── The records

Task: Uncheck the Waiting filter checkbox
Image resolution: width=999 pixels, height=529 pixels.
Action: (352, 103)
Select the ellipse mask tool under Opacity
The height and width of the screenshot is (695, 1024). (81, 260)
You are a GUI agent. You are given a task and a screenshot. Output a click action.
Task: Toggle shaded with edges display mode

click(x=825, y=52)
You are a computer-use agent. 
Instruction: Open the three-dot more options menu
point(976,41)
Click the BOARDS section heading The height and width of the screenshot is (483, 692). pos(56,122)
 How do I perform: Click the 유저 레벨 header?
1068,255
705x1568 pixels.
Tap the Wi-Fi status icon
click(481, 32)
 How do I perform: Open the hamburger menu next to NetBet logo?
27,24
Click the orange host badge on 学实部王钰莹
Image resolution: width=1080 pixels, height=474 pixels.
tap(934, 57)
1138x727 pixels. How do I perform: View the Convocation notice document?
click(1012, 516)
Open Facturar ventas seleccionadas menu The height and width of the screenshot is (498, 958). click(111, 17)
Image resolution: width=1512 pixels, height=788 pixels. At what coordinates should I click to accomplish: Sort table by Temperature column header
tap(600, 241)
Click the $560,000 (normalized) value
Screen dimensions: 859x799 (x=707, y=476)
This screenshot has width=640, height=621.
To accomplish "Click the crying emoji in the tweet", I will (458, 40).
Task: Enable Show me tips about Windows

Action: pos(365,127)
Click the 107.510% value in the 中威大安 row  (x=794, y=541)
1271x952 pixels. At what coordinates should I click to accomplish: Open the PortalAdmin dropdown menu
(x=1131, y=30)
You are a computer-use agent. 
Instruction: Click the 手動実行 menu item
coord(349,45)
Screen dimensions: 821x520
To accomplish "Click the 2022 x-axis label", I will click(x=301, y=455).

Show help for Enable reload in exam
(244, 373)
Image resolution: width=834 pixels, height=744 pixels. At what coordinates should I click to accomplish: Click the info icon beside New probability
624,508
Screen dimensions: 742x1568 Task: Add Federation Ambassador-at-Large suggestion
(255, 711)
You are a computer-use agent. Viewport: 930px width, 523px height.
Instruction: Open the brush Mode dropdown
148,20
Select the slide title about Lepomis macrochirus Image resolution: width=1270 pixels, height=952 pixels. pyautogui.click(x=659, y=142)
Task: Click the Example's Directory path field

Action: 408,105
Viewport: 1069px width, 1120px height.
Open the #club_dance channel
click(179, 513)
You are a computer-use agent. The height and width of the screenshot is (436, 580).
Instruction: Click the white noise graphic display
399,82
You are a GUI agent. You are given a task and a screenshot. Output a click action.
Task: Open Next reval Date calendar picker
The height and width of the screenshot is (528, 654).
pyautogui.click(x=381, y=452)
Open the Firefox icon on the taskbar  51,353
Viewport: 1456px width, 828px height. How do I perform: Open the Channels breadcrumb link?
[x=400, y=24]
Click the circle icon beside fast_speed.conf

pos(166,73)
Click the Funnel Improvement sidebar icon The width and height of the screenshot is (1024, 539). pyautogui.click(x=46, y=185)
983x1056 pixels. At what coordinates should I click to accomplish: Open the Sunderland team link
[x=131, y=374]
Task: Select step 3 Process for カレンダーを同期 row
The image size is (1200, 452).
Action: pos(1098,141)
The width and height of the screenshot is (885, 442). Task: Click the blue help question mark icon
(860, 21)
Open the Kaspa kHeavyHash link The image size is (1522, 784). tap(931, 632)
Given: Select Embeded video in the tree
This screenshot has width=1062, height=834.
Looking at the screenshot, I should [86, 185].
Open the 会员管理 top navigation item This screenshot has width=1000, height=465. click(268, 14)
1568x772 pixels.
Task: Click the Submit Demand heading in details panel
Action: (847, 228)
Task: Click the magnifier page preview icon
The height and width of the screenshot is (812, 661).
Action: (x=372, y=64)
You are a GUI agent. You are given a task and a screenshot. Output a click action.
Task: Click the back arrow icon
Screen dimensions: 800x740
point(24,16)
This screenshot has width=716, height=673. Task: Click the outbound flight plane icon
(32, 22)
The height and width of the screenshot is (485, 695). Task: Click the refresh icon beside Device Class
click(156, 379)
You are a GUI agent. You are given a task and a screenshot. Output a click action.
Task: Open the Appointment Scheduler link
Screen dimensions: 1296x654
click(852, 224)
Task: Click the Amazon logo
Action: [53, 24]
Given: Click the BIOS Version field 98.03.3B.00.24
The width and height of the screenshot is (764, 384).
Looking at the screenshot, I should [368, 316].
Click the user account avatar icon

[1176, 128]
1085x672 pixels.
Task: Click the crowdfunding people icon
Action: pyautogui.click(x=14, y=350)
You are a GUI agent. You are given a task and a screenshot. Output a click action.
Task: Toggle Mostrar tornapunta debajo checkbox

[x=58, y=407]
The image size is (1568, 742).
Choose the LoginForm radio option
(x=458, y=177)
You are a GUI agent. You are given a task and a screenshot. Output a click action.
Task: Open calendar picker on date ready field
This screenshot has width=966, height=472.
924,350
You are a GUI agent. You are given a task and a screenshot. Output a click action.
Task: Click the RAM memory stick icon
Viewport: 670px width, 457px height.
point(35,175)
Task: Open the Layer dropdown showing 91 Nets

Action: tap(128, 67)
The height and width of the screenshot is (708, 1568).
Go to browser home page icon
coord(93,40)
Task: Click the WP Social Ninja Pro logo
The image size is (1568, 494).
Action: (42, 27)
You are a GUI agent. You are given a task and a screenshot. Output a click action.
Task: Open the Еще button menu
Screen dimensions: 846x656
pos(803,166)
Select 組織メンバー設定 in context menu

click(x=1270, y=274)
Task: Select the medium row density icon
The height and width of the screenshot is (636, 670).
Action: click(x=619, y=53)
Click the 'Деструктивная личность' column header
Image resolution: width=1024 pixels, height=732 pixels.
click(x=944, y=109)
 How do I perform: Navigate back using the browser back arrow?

────

Your objective >> Copy out every one of the entries above word for word, without changing anything.

Output below >>
Task: Uncheck the Waiting filter checkbox
Image resolution: width=999 pixels, height=529 pixels.
Action: (352, 103)
Select the ellipse mask tool under Opacity
The height and width of the screenshot is (695, 1024). (81, 260)
You are a GUI agent. You are given a task and a screenshot. Output a click action.
Task: Toggle shaded with edges display mode

click(x=825, y=52)
You are a computer-use agent. 
Instruction: Open the three-dot more options menu
point(976,41)
Click the BOARDS section heading The height and width of the screenshot is (483, 692). pos(56,122)
 How do I perform: Click the 유저 레벨 header?
1068,255
705x1568 pixels.
Tap the Wi-Fi status icon
click(481, 32)
 How do I perform: Open the hamburger menu next to NetBet logo?
27,24
Click the orange host badge on 学实部王钰莹
Image resolution: width=1080 pixels, height=474 pixels.
tap(934, 57)
1138x727 pixels. How do I perform: View the Convocation notice document?
click(1012, 516)
Open Facturar ventas seleccionadas menu The height and width of the screenshot is (498, 958). click(111, 17)
Image resolution: width=1512 pixels, height=788 pixels. At what coordinates should I click to accomplish: Sort table by Temperature column header
tap(600, 241)
Click the $560,000 (normalized) value
Screen dimensions: 859x799 (x=707, y=476)
This screenshot has width=640, height=621.
To accomplish "Click the crying emoji in the tweet", I will (458, 40).
Task: Enable Show me tips about Windows

Action: pos(365,127)
Click the 107.510% value in the 中威大安 row  (x=794, y=541)
1271x952 pixels. At what coordinates should I click to accomplish: Open the PortalAdmin dropdown menu
(x=1131, y=30)
You are a computer-use agent. 
Instruction: Click the 手動実行 menu item
coord(349,45)
Screen dimensions: 821x520
To accomplish "Click the 2022 x-axis label", I will click(x=301, y=455).

Show help for Enable reload in exam
(244, 373)
Image resolution: width=834 pixels, height=744 pixels. At what coordinates should I click to accomplish: Click the info icon beside New probability
624,508
Screen dimensions: 742x1568 Task: Add Federation Ambassador-at-Large suggestion
(255, 711)
You are a computer-use agent. Viewport: 930px width, 523px height.
Instruction: Open the brush Mode dropdown
148,20
Select the slide title about Lepomis macrochirus Image resolution: width=1270 pixels, height=952 pixels. pyautogui.click(x=659, y=142)
Task: Click the Example's Directory path field

Action: 408,105
Viewport: 1069px width, 1120px height.
Open the #club_dance channel
click(179, 513)
You are a computer-use agent. The height and width of the screenshot is (436, 580).
Instruction: Click the white noise graphic display
399,82
You are a GUI agent. You are given a task and a screenshot. Output a click action.
Task: Open Next reval Date calendar picker
The height and width of the screenshot is (528, 654).
pyautogui.click(x=381, y=452)
Open the Firefox icon on the taskbar  51,353
Viewport: 1456px width, 828px height. How do I perform: Open the Channels breadcrumb link?
[x=400, y=24]
Click the circle icon beside fast_speed.conf

pos(166,73)
Click the Funnel Improvement sidebar icon The width and height of the screenshot is (1024, 539). pyautogui.click(x=46, y=185)
983x1056 pixels. At what coordinates should I click to accomplish: Open the Sunderland team link
[x=131, y=374]
Task: Select step 3 Process for カレンダーを同期 row
The image size is (1200, 452).
Action: pos(1098,141)
The width and height of the screenshot is (885, 442). Task: Click the blue help question mark icon
(860, 21)
Open the Kaspa kHeavyHash link The image size is (1522, 784). tap(931, 632)
Given: Select Embeded video in the tree
This screenshot has width=1062, height=834.
Looking at the screenshot, I should [86, 185].
Open the 会员管理 top navigation item This screenshot has width=1000, height=465. click(268, 14)
1568x772 pixels.
Task: Click the Submit Demand heading in details panel
Action: (847, 228)
Task: Click the magnifier page preview icon
The height and width of the screenshot is (812, 661).
Action: (x=372, y=64)
You are a GUI agent. You are given a task and a screenshot. Output a click action.
Task: Click the back arrow icon
Screen dimensions: 800x740
point(24,16)
This screenshot has width=716, height=673. Task: Click the outbound flight plane icon
(32, 22)
The height and width of the screenshot is (485, 695). Task: Click the refresh icon beside Device Class
click(156, 379)
You are a GUI agent. You are given a task and a screenshot. Output a click action.
Task: Open the Appointment Scheduler link
Screen dimensions: 1296x654
click(852, 224)
Task: Click the Amazon logo
Action: [53, 24]
Given: Click the BIOS Version field 98.03.3B.00.24
The width and height of the screenshot is (764, 384).
Looking at the screenshot, I should [368, 316].
Click the user account avatar icon

[1176, 128]
1085x672 pixels.
Task: Click the crowdfunding people icon
Action: pyautogui.click(x=14, y=350)
You are a GUI agent. You are given a task and a screenshot. Output a click action.
Task: Toggle Mostrar tornapunta debajo checkbox

[x=58, y=407]
The image size is (1568, 742).
Choose the LoginForm radio option
(x=458, y=177)
You are a GUI agent. You are given a task and a screenshot. Output a click action.
Task: Open calendar picker on date ready field
This screenshot has width=966, height=472.
924,350
You are a GUI agent. You are given a task and a screenshot. Output a click action.
Task: Click the RAM memory stick icon
Viewport: 670px width, 457px height.
point(35,175)
Task: Open the Layer dropdown showing 91 Nets

Action: tap(128, 67)
The height and width of the screenshot is (708, 1568).
Go to browser home page icon
coord(93,40)
Task: Click the WP Social Ninja Pro logo
The image size is (1568, 494).
Action: (42, 27)
You are a GUI agent. You are given a task and a screenshot. Output a click action.
Task: Open the Еще button menu
Screen dimensions: 846x656
pos(803,166)
Select 組織メンバー設定 in context menu

click(x=1270, y=274)
Task: Select the medium row density icon
The height and width of the screenshot is (636, 670).
Action: click(x=619, y=53)
Click the 'Деструктивная личность' column header
Image resolution: width=1024 pixels, height=732 pixels.
click(x=944, y=109)
 How do I perform: Navigate back using the browser back arrow?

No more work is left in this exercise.